建設業とは、「元請、下請その他いかなる名義をもってするかを問わず、建設工事の完成を請け負う営業」を言います。

 

そのうち、工事を総合的に請け負う総合建設業(土木工事業、建築工事業)と部分的に請け負う職別工事業(専門工事業)の2種類に大きく分けられます。
総合建設業は、一般的にはゼネコンと呼ばれており、元請負者として発注者から請け負った建設工事全体の総合的な企画・指導・調整を行います。

商流

元請業者は、建設物の発注者である施主との間で、請負契約を締結します。

請負業者が請け負った工事の一部を第三者(下請業者)に請け負わせる際には、下請業者との間に下請契約を締結します。

国や地方公共団体が施主となる公共工事と、民間企業、個人が施主となる民間工事に大別されます。

 

事業特性

  • 単品受注生産方式

工事内容は発注者(施主)の様々な要望によって決まり、その規模や構造は多種多様、同種の工事であっても全く同一のものはほとんどありません。

  • 入札

公共工事の場合、施工業者を決める際には一般的に入札参加資格を保有する業者間で入札が行われます。原則として、施主の提示する予定価格(上限価格)の制限の範囲で最も低い価格で入札した業者が落札します。

  • 重層的な下請構造

建設業界は、重層下請(ピラミッド)構造と言われており、施主から工事全体の完成を請け負う元請業者と、元請業者から仕事を請け負う下請業者で構成されています。

 

 

  • 市場環境① 顧客・消費者
  • 建設業の市場規模(建設投資)は、1992年度に84兆円と頂点に達してから一転、財政逼迫状況を反映した公共工事の発注量の減少・民間設備投資の減少等を背景に縮小傾向が続き、2010年度には42兆円と半減しました。

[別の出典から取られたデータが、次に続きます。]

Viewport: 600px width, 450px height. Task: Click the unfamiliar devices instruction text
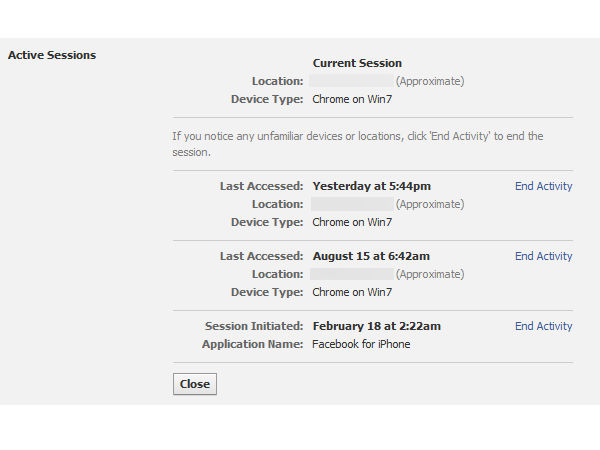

    建設許可業者は、ピーク時(2000年)の600,980業者から472,921業者(2015年3月末時点)と約21%減少しています。

     

  • 市場環境② 仕入
  • 建設資材価格は、2010年平均を100とした指数でみると足元では110%程度となっており、高い水準を維持しています。

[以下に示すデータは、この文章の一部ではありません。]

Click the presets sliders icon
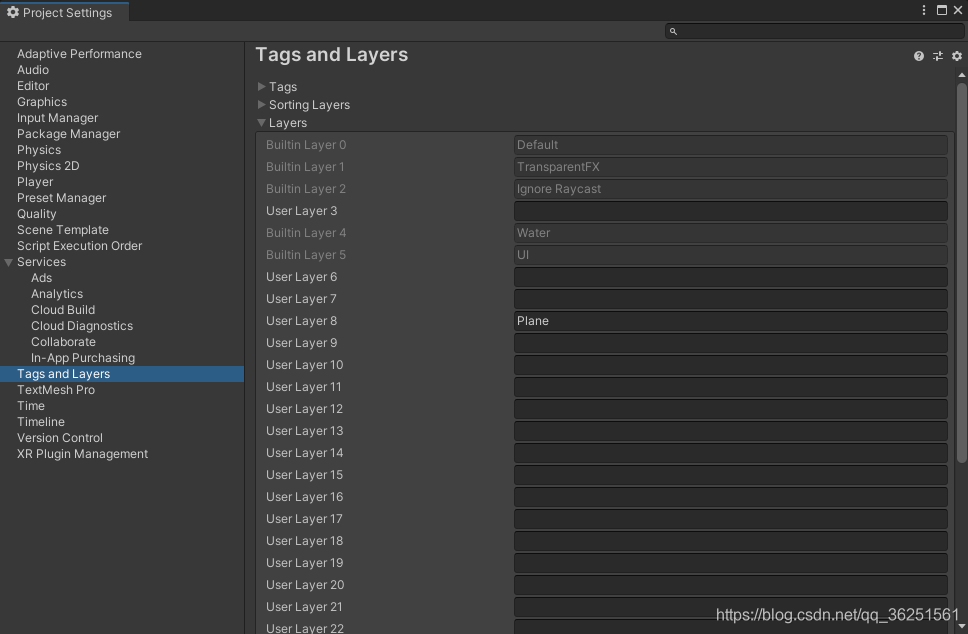This screenshot has width=968, height=634. point(937,56)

    昨今の建設投資の増加を背景に人手不足も深刻化しており、工事遅延の発生等の影響も出てきている。また、建設業就業者は、全産業平均に比べて高齢化が進んでおり、労働力の確保が課題となっています。

    建設業界の主要企業

    会社名 決算期 売上高 経常利益 建設事業の売上高
    大和ハウス工業株式会社 2015年3月 2,810,714 202,628 1,154,454
    株式会社大林組 2015年3月 1,773,981 59,913 1,673,040
    鹿島建設株式会社 2015年3月 1,693,658 21,365 1,053,268
    大成建設株式会社 2015年3月 1,573,270 74,467 1,423,266
    清水建設株式会社 2015年3月 1,567,843 56,246 1,301,656
    竹中工務店株式会社 2015年12月 1,284,362 68,666 1,188,300
    株式会社長谷工コーポレーション 2015年3月 642,167 41,889 487,706
    戸田建設株式会社 2015年3月 420,324 14,813 378,030
    前田建設工業株式会社 2015年3月 405,376 15,277 329,755
    株式会社三井住友建設 2015年3月 377,825 11,998 284,096

    (単位:100万円)

    M&A動向

    建設業は長年に渡って、

    ・業界の特性により、規模の経済が働きにくい。

    ・2社以上の企業が合併し1社になることで公共工事における入札参加機会が限定されるデメリットが大きい。

    などの理由で業界再編が起こりにくいと言われてきました。

    しかし、近年では商圏の拡大や人材不足の解消を狙ったM&Aや、大和ハウス・積水ハウス等のハウスメーカーによる中堅ゼネコンの買収のように業界の枠を超えた再編の動きが見られる。